Fig. 5 |. A coordinated attack by T cells and NK cells was responsible for long-term protection.

a–g, Schematic and results of cell depletion experiments in the prophylactic vaccination model for OVA-expressing melanoma in C57BL/6 mice. Mice were given three s.c. injections, 1 week apart, of PBS or mOVA-loaded C10 or F5 LNPs (10 μg mOVA per injection) before s.c. inoculation of B16-OVA cells, and antibody for cell depletion were injected every 4 d (i.p., 200 μg per mice) (a). Survival curves (b,e), average tumour volumes (c,f) and individual tumour volumes (d,g) over time are shown (n = 6 biologically independent mice per group). h, Tumour-infiltrating immune cells including NK cells, T cells, CD8⁺ T cells and T_reg cells were determined by flow cytometry on day 22 post tumour inoculation (n = 6 per group). i, Ratio of CD8⁺ T cell percentage to CD4⁺FoxP3⁺CD25⁺ Treg cell percentage on day 22 post tumour inoculation (n = 6 per group). j, Immunofluorescent analysis of CD3 T cell and NK-cell infiltration of tumour section on day 22 post tumour inoculation. Blue, DAPI; green, CD3; red, NK 1.1. Data represent the mean ± s.e.m.
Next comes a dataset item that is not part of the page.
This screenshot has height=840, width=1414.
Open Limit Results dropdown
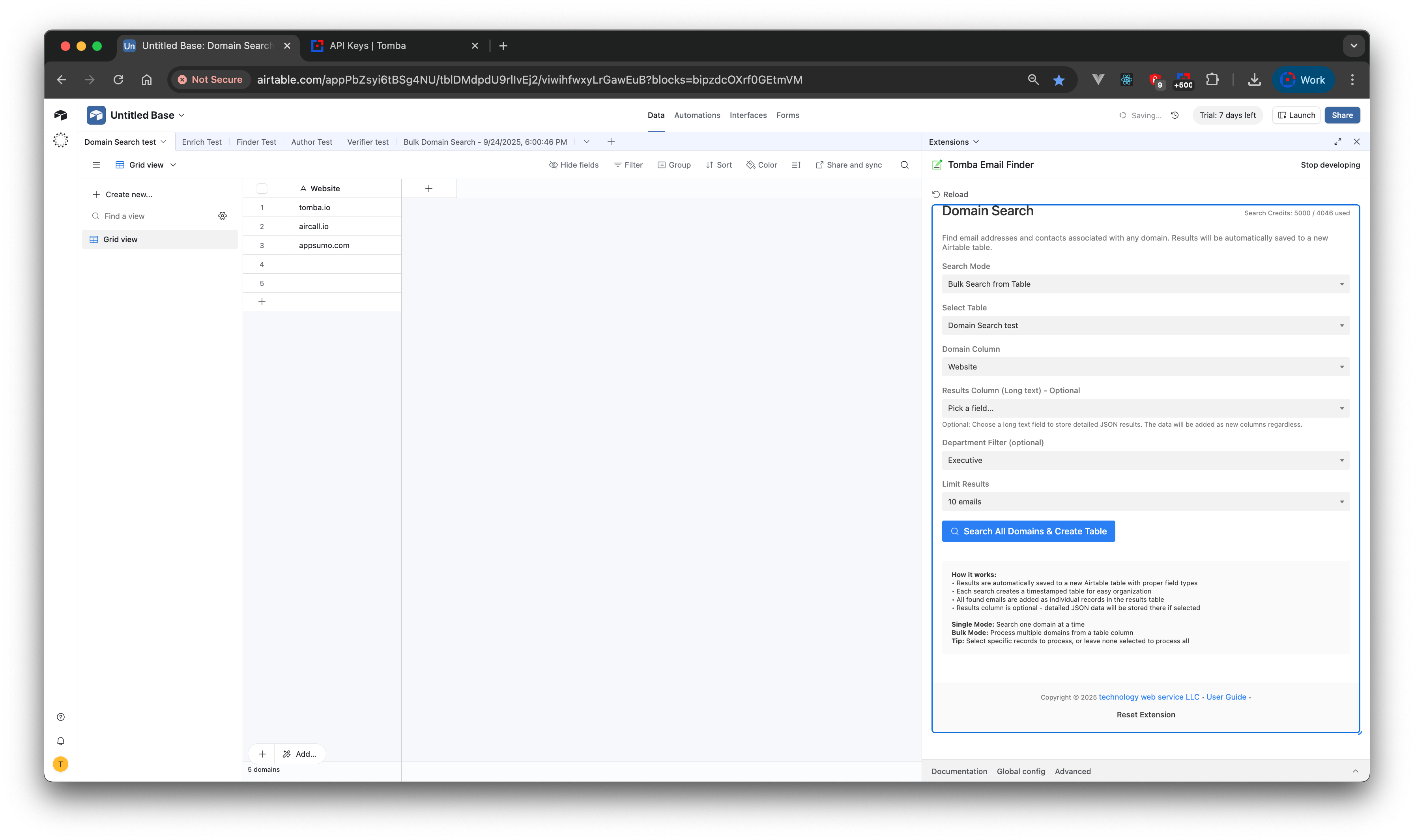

Differences between treatment groups were analysed using one-way ANOVA and Tukey’s multiple comparisons test. Survival curves were compared using log-rank Mantel–Cox test and P values were corrected using the Holm-Šídák method for multiple comparisons with α set at 0.05. **P < 0.01, ***P < 0.001, ****P < 0.0001.